If a token can match empty character(for example,regular expression r"a*"
, then runlexer
will match this token over and over again, push infinite tokens into the array and finally crash the computer.
It would be helpful to document this behavior, or provide some test functions to ensure that every token contains no empty input(this is doable for regular language), or provide a optional arguments of runlexer to limit the size of the token buffer. If so, testing the parser will be more easy.
Thank you for pointing out this, and I totally agree with you.
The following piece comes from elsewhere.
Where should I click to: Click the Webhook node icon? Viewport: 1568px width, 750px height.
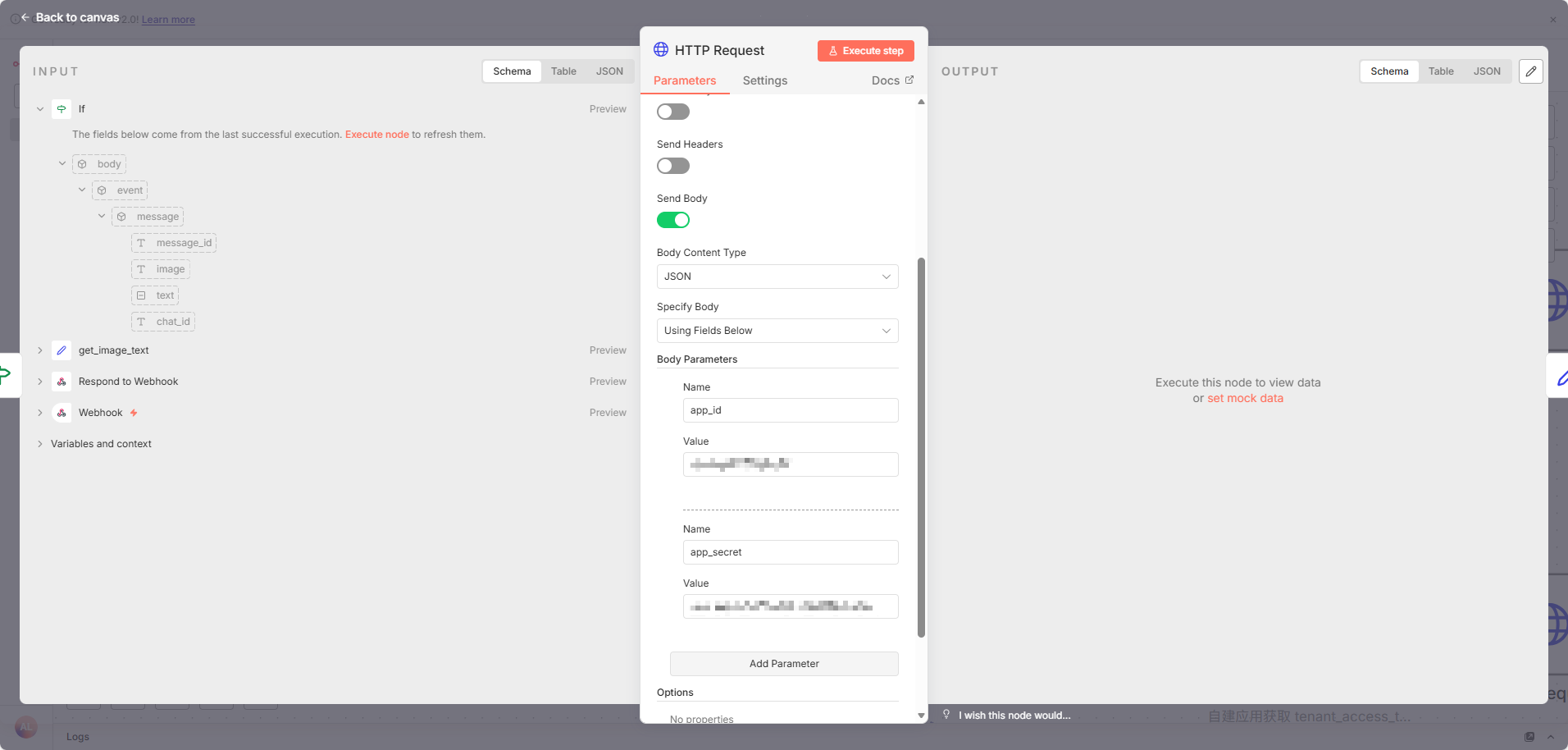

My bandwidth will be limited for quite a few weeks, so I wonder if you could help and make a patch PR?
Sorry for the late reply.
I spend some time digging into the code base. Here are some reports:
1.Julia implements regex expression by calling perl's library. So unless we implement a regular language parser manually, we can't analyze whether a regular language contains empty string. Although this is doable, Idon't think it's worth it.
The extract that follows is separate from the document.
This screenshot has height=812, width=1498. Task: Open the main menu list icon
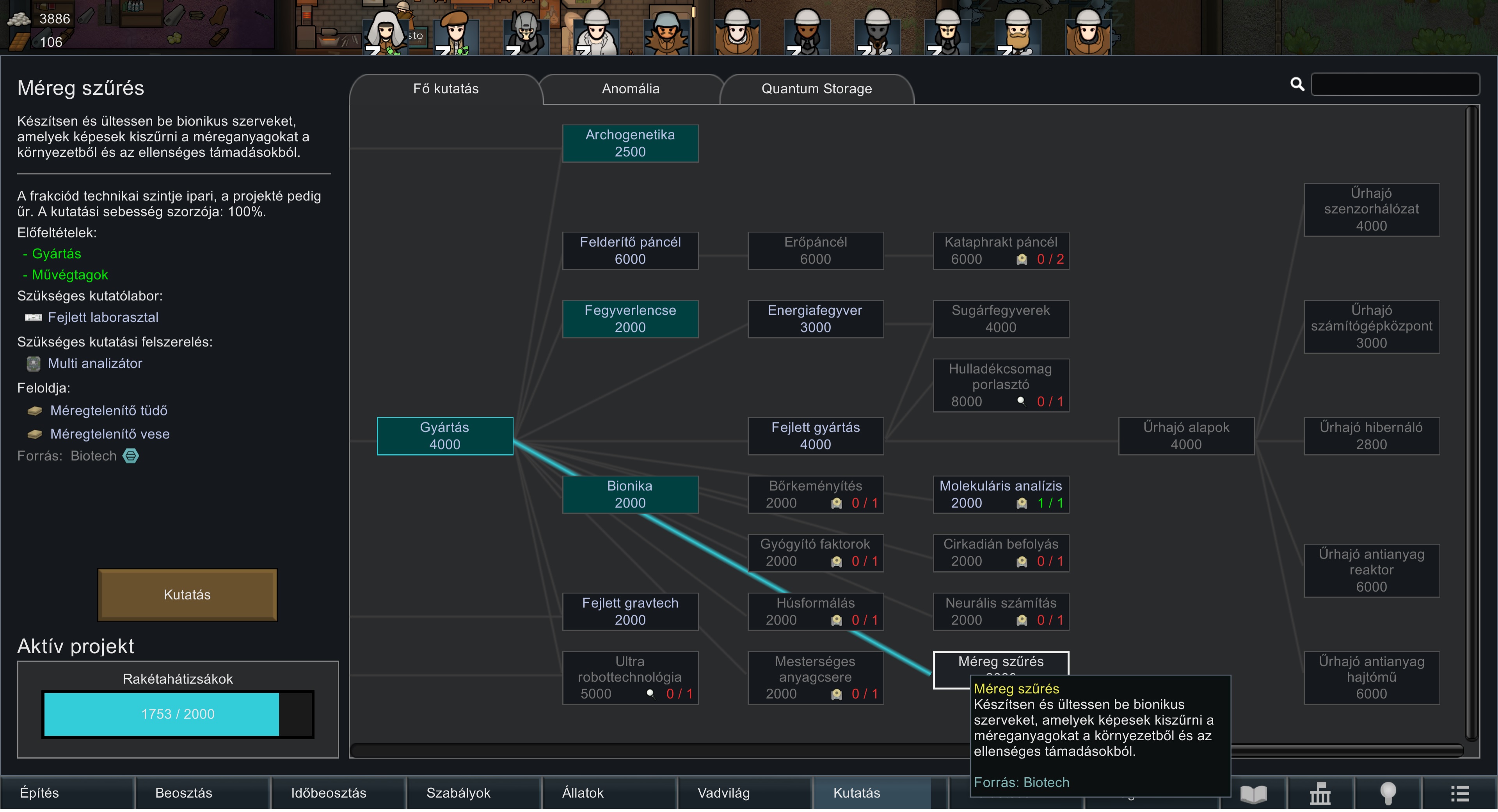(1459, 794)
2.So it's better to check the empty string at runtime, though it might slow down the parser. We can overload the LexerSpec{String}
and LexerSpec{Char}
constructor to let them include an empty check . So check happens only once. For regex, we just change this code:
function mklexer(a :: LexerSpec{Regex})
let regex = a.a
quote
function (chars, i)
v = match($regex, SubString(chars, i))
v === nothing ? nothing : v.match
end
end
end
end
to:
function mklexer(a :: LexerSpec{Regex})
let regex = a.a
quote
function (chars, i)
v = match($regex, SubString(chars, i))
if v === nothing
nothing
elseif isempty(v.match)
error("$regex matches an empty string, which will cause problems")
else
v.match
end
end
end
end
end
Of course, error messages are much harder to read... If you think this approach is OK, I will make a PR.
Hi, I must say your concerns are very reasonable, and make sense. Just wonder if you can make the runtime checking optional, because this is a rare behaviour and IMO will slow down the lexing a lot.